[[ Entries provided, beginning ]]

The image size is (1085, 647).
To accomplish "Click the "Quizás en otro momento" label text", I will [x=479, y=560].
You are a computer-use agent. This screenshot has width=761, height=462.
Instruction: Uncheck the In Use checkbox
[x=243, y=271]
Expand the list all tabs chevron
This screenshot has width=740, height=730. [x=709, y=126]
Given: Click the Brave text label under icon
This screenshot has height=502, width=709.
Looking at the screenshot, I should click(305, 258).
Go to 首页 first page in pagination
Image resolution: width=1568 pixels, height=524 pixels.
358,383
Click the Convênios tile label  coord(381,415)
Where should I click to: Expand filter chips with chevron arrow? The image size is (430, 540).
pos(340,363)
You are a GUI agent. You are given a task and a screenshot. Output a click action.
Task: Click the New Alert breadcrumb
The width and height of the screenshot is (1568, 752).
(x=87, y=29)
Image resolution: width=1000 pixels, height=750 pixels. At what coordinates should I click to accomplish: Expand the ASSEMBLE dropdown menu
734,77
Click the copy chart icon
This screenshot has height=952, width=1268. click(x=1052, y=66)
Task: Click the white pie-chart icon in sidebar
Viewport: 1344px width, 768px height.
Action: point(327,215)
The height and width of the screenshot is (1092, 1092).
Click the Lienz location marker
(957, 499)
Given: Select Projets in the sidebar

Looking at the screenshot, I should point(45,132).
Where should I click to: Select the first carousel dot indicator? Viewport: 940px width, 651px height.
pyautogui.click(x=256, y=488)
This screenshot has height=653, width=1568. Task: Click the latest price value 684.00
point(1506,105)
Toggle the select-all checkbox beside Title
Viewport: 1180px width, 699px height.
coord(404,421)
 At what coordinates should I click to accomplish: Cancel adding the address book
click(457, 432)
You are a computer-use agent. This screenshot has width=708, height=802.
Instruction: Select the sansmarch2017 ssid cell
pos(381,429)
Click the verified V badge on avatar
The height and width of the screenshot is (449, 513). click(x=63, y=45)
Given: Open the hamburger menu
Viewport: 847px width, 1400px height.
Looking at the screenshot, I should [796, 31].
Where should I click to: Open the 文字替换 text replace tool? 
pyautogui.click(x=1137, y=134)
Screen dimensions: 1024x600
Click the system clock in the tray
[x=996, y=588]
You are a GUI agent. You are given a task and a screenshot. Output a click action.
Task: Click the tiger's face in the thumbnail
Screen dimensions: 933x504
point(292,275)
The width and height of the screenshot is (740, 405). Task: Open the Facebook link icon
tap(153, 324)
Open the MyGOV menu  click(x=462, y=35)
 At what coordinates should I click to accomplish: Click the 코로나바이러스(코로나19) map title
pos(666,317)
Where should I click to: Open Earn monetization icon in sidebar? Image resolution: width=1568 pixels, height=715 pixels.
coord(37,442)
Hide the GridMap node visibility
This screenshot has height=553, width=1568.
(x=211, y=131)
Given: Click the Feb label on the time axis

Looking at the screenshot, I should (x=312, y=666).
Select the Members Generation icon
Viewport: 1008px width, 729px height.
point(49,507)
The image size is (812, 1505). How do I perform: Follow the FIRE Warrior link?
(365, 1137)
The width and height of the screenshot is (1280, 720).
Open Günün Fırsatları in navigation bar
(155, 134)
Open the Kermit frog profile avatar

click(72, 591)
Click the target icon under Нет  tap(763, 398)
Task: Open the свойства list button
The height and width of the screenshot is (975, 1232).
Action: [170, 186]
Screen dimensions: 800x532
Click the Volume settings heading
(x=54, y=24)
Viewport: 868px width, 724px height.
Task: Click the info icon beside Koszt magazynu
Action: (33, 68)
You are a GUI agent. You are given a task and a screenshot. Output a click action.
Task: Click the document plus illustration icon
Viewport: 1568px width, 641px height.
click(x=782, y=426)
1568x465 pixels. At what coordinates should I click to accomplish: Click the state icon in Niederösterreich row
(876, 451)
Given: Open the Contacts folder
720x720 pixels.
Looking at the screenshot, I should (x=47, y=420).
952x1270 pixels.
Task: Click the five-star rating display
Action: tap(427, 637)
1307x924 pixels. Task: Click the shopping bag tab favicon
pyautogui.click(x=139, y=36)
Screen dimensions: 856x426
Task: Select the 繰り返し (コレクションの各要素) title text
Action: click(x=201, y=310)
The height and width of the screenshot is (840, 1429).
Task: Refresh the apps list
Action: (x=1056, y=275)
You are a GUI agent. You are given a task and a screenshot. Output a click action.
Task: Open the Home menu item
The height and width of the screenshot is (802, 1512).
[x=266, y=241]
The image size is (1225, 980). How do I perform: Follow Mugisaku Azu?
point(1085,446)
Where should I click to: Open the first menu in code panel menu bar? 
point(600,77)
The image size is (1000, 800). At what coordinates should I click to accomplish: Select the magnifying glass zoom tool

[[ Entries provided, end ]]

◆ Aim of the task ◆
This exercise calls for the line containing "Viewport: 1568px width, 641px height." and each line after it in the records, copied exactly.

◆ Output ◆
Viewport: 1568px width, 641px height.
click(x=782, y=426)
1568x465 pixels. At what coordinates should I click to accomplish: Click the state icon in Niederösterreich row
(876, 451)
Given: Open the Contacts folder
720x720 pixels.
Looking at the screenshot, I should (x=47, y=420).
952x1270 pixels.
Task: Click the five-star rating display
Action: tap(427, 637)
1307x924 pixels. Task: Click the shopping bag tab favicon
pyautogui.click(x=139, y=36)
Screen dimensions: 856x426
Task: Select the 繰り返し (コレクションの各要素) title text
Action: click(x=201, y=310)
The height and width of the screenshot is (840, 1429).
Task: Refresh the apps list
Action: (x=1056, y=275)
You are a GUI agent. You are given a task and a screenshot. Output a click action.
Task: Open the Home menu item
The height and width of the screenshot is (802, 1512).
[x=266, y=241]
The image size is (1225, 980). How do I perform: Follow Mugisaku Azu?
point(1085,446)
Where should I click to: Open the first menu in code panel menu bar? 
point(600,77)
The image size is (1000, 800). At what coordinates should I click to accomplish: Select the magnifying glass zoom tool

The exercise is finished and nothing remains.